** Opening INPUT MATERIAL block **
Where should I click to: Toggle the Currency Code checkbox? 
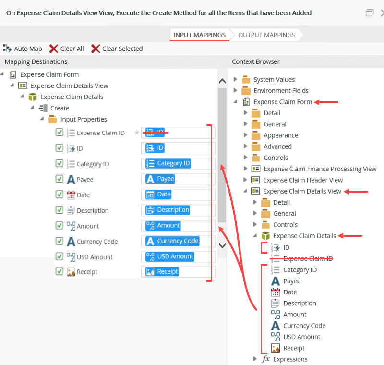[59, 241]

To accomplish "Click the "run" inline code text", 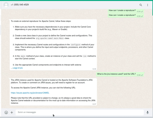I will pyautogui.click(x=85, y=56).
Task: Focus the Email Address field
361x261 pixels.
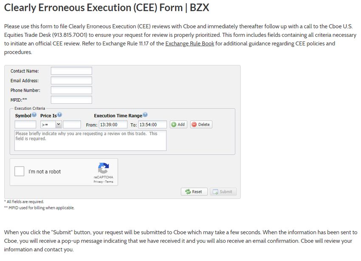Action: [x=71, y=81]
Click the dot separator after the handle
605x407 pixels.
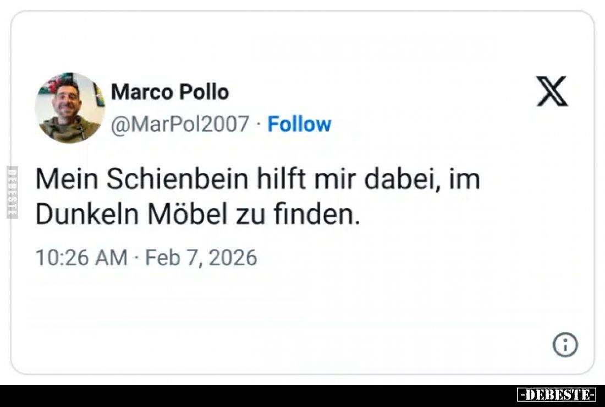pos(256,124)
** Closing INPUT MATERIAL block **
_YOUR ASSIGNMENT_: From the line containing "Task: Focus the Email Address field" through the last line of the material above, write out each line exactly, leaving aside all pictures.

_SOLUTION TO THE PROBLEM_:
Task: Focus the Email Address field
361x261 pixels.
Action: [x=71, y=81]
Click the dot separator after the handle
605x407 pixels.
pos(256,124)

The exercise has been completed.